FIND YOUR NATURAL SHOOTING STANCE
There are many opinions on stance, and what works for one may not feel right for you. What’s most important when you begin learning to shoot is that your balance is forward and you don’t lean back (or get pushed back) as you are firing the gun.
My natural (right-handed) shooting stance is:
Standing with my feet hip-width apart
Left foot positioned slightly forward
Knees slightly bent
Relaxed shoulders, forward of my hip bones
Both arms extended fully toward the target
Wrists firmly locked
GET A GRIP
I cannot stress the importance of a good grip enough. As you’ve heard from me before, I always grip a gun the same way, whether I’m picking it up out of the safe, drawing from my holster or shopping for a new addition to my family of firearms. I am always reinforcing my good shooting grip. If you are not properly gripping the gun, you cannot control the shot or recoil as well as you can with a perfect grip.

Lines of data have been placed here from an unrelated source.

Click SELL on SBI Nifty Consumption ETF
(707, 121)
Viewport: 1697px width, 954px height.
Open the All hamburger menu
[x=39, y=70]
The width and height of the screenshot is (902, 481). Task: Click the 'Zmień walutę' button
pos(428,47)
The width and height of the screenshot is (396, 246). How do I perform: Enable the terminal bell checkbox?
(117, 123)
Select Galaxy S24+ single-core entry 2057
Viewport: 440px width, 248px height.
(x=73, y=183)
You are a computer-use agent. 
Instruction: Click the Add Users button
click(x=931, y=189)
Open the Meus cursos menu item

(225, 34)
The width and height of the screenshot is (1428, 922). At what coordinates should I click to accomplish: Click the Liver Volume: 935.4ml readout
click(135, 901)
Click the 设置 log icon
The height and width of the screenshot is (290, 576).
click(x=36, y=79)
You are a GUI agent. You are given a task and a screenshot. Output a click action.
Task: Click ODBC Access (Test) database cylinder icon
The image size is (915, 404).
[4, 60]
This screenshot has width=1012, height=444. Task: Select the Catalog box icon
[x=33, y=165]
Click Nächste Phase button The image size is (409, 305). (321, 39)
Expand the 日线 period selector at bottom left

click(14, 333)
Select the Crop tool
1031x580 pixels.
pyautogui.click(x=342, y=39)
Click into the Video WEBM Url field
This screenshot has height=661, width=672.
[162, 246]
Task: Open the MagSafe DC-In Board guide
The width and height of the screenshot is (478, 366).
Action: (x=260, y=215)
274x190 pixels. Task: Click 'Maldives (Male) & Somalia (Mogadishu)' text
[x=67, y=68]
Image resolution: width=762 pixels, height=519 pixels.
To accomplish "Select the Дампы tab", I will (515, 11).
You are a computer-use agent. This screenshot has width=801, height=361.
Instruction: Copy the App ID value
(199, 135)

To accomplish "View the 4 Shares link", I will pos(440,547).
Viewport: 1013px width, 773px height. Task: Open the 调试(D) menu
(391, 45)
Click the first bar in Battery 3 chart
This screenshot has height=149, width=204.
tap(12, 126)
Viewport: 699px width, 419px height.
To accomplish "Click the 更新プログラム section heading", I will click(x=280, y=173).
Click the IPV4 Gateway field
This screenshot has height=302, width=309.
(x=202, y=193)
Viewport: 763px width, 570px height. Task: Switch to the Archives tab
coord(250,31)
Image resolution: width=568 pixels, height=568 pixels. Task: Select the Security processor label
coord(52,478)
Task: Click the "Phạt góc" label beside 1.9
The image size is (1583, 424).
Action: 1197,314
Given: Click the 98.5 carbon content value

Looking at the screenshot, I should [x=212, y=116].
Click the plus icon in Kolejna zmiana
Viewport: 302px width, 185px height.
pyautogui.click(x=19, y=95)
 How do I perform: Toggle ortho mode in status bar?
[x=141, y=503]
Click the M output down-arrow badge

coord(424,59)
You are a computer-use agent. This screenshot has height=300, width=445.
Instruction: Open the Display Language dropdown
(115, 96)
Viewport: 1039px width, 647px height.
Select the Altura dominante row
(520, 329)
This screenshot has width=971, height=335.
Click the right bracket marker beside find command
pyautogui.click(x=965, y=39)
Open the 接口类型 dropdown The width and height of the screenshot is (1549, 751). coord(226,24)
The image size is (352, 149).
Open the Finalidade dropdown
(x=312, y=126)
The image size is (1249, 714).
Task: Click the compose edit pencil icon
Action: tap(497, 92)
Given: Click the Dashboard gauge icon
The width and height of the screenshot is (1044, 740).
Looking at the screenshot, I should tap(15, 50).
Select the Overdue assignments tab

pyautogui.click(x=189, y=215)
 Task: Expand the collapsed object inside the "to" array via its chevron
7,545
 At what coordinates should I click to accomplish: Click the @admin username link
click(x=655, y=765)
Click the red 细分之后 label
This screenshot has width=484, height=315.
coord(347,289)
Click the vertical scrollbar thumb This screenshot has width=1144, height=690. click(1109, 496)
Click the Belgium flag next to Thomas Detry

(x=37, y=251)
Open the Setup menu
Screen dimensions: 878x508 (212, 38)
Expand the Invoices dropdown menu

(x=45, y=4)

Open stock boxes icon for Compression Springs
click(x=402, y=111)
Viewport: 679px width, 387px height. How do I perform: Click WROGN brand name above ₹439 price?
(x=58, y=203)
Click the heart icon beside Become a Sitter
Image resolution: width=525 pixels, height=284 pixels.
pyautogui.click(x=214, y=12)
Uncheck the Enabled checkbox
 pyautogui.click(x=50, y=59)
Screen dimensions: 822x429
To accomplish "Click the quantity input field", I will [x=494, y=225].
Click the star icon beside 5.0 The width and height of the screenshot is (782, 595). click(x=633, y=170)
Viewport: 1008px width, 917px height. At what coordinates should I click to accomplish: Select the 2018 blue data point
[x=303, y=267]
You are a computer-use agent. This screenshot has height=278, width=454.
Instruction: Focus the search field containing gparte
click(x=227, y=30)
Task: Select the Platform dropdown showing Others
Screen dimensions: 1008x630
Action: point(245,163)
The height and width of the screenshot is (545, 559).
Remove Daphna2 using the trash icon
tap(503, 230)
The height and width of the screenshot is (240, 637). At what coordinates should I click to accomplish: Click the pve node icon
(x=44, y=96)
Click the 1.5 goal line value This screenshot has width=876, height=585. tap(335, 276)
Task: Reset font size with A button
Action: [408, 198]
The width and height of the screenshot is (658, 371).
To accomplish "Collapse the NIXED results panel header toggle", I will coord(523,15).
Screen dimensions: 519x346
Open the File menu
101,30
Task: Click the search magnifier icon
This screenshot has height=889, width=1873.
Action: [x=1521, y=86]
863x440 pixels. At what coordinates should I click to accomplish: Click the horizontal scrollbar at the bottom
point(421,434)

For more detailed info on how to achieve the perfect grip, check out our blog Mastering Grip: 5 Ways You’re Holding Your Gun Wrong.
And one more gripping tidbit for you newbies – train yourself to hold onto the gun more tightly with your support hand, as it is the hand that will likely move out of position or loosen as you shoot.
Do you know if you are right-eye-dominant or left-eye-dominant? This matters, especially when shooting a pistol with iron sights. You most likely will have to close one eye to see a proper sight picture on the target. Knowing your eye dominance will help you determine which eye to close (your non-dominant eye), if needed.
Note that if you are cross-eye-dominant (i.e., right-handed but left-eye-dominant), you may need to make a slight adjustment when aligning the gun, as it will naturally point under your right eye.
You know where your front and rear sights are on the slide, but do you understand how to properly align them? Here is where a picture is worth a thousand words…
When learning to align your sights, this is what you should see:
Front sight centered in the rear sight notch with equal space on each side of the front sight
Top of the front sight level with the top of the rear sight
SIGHT PICTURE AND TRIGGER PRESS
Now, all you have to do is place that perfect alignment of sights on the target where you would like the bullet to impact (that combination is what I refer to as the “sight picture”) and press the trigger without moving the gun/sights out of position. Simple as that, right?
Actually, this is one of the more challenging parts about shooting and the technique that you will probably spend the most time on once you’ve got a good, basic foundation.